- Americans eat too much of the wrong kind of food, resulting in obscenely high obesity rates for the country.
- Our food chain is infested with overdoses of high fructose corn syrup, salt, and other unhealthy additives.
- Americans smoke too much.
- Americans do not exercise enough.
- The country is in serious need of health care tort reform.
- Barriers to insurance company competition across state lines need to come down.
- Obama Care never “followed the money” to find out who is actually profiting from the ever escalating healthcare costs in this country and how to get those factors under control.
- Obama Care never got the immense amount of fraud and abuse in current government healthcare programs, Medicare and Medicaid, under control in order to save money to efficiently fund other government health care initiatives.
- Obama Care never put serious research money towards curing the major diseases that drive high healthcare costs such as high frequency cancers and dementia type diseases.
- Blue Cross/Blue Shield announced that it will stop selling Obama Care policies in Nashville, Memphis, and Knoxville, Tennessee in 2017.
- The reasons for this termination is quite simple: they have lost half a billion dollars on those policies already.
- According to a company spokesperson: “We have tried to make the Affordable Care Act marketplace model work for Tennessee, but we believe there are too many uncertainties to continue participating on a statewide level as we have before. Blue Cross committed early to the ACA marketplace and has been the only health insurer to offer coverage options in every region in the state since 2014. And we have experienced losses approaching $500 million over the course of three years on ACA plans, which is unsustainable.”
- The termination means that another 100,000 Americans will lose their Obama Care coverage and will have to seek alternative policies.
- The article goes on to remind its readers that Aetna announced in August that it will drop Obama Care coverage in 11 of the 15 states that it was present in.
- Industry experts expect the cost of the second lowest silver plan, the most popular Obama Care policy tier, will rise an average of 9% in 2017, about four times faster than the overall rate of inflation.
- In Nashville, Tennessee, that same tier will see an average increase of 27% in 2017.
- While Federal taxpayer subsidies will offset some of these price increases, owners of the referenced silver plan will still see a 4% increase in 2017, double the rate of inflation and sticking taxpayers with the remaining increase: “The impact that taxpayers are going to feel may be very expensive,” said Michi Iljazi of the Taxpayers Protection Alliance. “Obviously the cost for consumers is going up, but as the cost of health care rises due to the limited amount of options for consumers, that in turn costs taxpayers. There is also the possibility that taxpayers will be left paying for potential losses and bailouts of insurance companies. It’s up to Congress to make sure that kind of bailout doesn’t happen.”
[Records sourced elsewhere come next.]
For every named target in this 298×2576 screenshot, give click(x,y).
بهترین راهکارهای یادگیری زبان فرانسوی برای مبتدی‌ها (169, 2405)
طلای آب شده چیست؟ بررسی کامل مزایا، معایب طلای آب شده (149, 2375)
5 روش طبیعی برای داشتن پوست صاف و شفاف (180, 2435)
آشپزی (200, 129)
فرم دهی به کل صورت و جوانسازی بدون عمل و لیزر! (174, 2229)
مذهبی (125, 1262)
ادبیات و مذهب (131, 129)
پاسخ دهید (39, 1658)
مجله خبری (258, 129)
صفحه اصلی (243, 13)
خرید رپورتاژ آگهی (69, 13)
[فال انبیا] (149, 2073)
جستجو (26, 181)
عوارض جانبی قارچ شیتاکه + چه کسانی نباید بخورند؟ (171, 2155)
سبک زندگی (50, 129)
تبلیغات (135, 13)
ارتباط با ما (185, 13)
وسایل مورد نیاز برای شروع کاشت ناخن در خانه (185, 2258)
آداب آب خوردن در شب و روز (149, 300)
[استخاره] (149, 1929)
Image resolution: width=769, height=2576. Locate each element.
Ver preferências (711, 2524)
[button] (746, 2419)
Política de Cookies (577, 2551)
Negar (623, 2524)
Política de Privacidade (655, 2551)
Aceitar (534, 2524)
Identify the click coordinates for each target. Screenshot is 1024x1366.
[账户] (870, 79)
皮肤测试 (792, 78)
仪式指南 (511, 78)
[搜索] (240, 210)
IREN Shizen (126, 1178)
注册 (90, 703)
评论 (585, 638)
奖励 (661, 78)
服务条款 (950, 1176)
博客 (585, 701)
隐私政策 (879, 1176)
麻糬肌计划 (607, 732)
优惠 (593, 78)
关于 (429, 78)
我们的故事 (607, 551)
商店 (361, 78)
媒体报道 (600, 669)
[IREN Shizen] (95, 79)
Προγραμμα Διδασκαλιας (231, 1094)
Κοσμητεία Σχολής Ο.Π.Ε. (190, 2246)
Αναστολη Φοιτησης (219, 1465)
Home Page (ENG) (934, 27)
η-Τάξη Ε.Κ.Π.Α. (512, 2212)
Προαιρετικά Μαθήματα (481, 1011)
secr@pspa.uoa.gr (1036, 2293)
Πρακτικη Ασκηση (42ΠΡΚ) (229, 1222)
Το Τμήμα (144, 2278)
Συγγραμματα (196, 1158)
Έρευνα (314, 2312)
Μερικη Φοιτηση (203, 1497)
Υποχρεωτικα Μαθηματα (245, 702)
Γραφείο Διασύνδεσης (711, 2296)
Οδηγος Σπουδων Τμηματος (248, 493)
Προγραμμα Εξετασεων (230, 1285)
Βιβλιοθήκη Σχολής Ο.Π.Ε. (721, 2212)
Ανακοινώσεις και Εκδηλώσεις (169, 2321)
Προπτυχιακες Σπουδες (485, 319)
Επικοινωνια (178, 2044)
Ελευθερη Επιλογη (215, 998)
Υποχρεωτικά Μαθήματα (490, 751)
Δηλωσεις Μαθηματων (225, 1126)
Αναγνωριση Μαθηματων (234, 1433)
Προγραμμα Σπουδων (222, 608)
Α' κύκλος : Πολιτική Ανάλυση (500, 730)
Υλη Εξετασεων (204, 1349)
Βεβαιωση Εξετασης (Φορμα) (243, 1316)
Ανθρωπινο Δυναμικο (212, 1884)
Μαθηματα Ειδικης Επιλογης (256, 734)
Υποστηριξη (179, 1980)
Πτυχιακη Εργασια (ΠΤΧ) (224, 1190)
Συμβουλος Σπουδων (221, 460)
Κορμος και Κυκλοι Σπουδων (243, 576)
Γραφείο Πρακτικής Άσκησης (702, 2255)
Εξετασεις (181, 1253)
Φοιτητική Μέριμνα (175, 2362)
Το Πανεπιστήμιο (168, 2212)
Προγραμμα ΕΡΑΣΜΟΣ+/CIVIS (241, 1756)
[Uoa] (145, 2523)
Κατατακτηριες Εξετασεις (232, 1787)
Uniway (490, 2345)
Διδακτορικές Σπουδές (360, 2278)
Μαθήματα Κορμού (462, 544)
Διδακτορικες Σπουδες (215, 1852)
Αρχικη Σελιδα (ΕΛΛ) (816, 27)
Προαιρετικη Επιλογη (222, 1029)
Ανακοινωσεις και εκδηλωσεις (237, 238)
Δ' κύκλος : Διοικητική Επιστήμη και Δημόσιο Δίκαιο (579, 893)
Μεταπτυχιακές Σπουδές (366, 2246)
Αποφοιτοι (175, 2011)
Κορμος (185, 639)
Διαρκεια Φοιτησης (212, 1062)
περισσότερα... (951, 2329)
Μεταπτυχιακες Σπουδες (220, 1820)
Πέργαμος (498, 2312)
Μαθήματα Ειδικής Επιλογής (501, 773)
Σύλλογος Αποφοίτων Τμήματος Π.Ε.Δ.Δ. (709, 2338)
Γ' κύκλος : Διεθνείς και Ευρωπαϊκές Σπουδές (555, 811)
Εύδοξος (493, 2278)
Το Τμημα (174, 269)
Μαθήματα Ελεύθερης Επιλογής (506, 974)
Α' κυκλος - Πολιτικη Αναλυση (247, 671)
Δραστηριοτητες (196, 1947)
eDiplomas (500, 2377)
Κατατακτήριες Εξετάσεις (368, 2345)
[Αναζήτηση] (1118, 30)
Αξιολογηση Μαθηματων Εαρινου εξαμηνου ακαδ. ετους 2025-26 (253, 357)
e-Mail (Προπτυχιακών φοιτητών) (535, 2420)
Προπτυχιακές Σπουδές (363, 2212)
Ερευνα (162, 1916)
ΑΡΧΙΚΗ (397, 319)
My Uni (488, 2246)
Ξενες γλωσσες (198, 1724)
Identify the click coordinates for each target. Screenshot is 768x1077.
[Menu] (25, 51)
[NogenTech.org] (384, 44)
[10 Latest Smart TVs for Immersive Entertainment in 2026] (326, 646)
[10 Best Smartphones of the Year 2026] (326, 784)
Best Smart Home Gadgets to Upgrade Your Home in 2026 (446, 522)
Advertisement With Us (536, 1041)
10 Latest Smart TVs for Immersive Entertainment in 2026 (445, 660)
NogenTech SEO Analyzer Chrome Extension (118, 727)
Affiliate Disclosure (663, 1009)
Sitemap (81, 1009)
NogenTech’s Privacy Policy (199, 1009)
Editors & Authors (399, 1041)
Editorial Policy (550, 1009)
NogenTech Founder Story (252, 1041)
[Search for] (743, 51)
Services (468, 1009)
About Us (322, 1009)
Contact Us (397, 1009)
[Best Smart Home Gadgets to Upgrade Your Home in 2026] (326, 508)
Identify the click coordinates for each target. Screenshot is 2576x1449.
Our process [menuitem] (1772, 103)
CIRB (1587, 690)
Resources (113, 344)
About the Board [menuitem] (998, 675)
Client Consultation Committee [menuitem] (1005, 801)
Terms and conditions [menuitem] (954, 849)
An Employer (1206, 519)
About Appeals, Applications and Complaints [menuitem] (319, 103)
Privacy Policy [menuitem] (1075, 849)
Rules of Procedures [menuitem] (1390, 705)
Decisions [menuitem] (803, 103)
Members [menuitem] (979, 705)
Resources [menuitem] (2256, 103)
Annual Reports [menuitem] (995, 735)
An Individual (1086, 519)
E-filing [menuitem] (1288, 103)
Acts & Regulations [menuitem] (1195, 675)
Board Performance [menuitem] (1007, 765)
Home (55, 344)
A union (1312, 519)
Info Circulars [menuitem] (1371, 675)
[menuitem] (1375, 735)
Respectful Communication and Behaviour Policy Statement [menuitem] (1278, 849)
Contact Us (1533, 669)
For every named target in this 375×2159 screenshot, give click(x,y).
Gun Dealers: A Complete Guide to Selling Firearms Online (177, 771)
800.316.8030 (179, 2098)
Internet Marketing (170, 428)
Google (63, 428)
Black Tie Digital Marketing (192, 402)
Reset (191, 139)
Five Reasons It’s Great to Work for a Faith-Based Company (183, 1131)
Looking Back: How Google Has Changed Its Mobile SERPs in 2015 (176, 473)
- Iljazi went on to explain how the number of failed Obama Care co-ops is now up to 17 out of 23, calling this effort under Obama Care a disaster.
- These higher prices will occur in the context of fewer insurance policy choices as major companies withdrawal from the Obama Care market.
- For example, UnitedHealthcare quit the Obama Care market after incurring a billion dollars in losses from Obama Care policies.
- With the company withdrawals coming quickly, more than a third of the country will be left with very few Obama Care insurance options in 2017.
- In fact, seven states will likely have only one carrier in 2017: Alaska, Alabama, Kansas, North Carolina, Oklahoma, South Carolina, and Wyoming, negating the Obama promise/lie that his namesake legislation would spur competition.
- Pina County in Arizona is already down to zero options, no ObamaCare insurance carriers available to service that county’s 400,000 residents.
- Minnesota will allow Obama Care health insurance companies to raise their premium rates by at least 50% in 2017.
- The highest increase will be 67%.
- These 2017 increases follow up the 2015 increases that ranged from 14% to 49%.
- About 250,000 Minnesota residents are affected by these whopping increases.
- The state’s commerce commissioner said that the Minnesota individual insurance market is on “the brink of collapse:" “It’s in an emergency situation -- we worked hard and avoided a collapse. It’s a stopgap for 2017.”
- To make matters worse, the article states that the remaining insurers in Minnesota’s individual Obama Care insurance market are planning to limit enrollment to their policies in 2017 to avoid taking on the high cost customers that were left without policies when Blue Cross and Blue Shield pulled out of the state’s Obama Care market.
- Jonathan Gold, a spokesman for the U.S. Department of Health and Human Services, tried to spin this bad news by stating Minnesotans would still have affordable policies for coverage next year. “Headline rate changes do not reflect what these consumers actually pay because tax credits reduce the cost of coverage below the sticker price.”
- Gold failed to mention that while Minnesota residents will not have to pay for the entire premium increases, due to increased taxpayer subsidies, those policyholders will be paying a lot more and the remaining increases will be picked up by the American taxpayer, further increasing the national debt burden that Obama Care is making far worse than promised.
- He also failed to mention that 37% of those Minnesota Obama Care customers receive no subsidies so they will have to pay for the entire increase.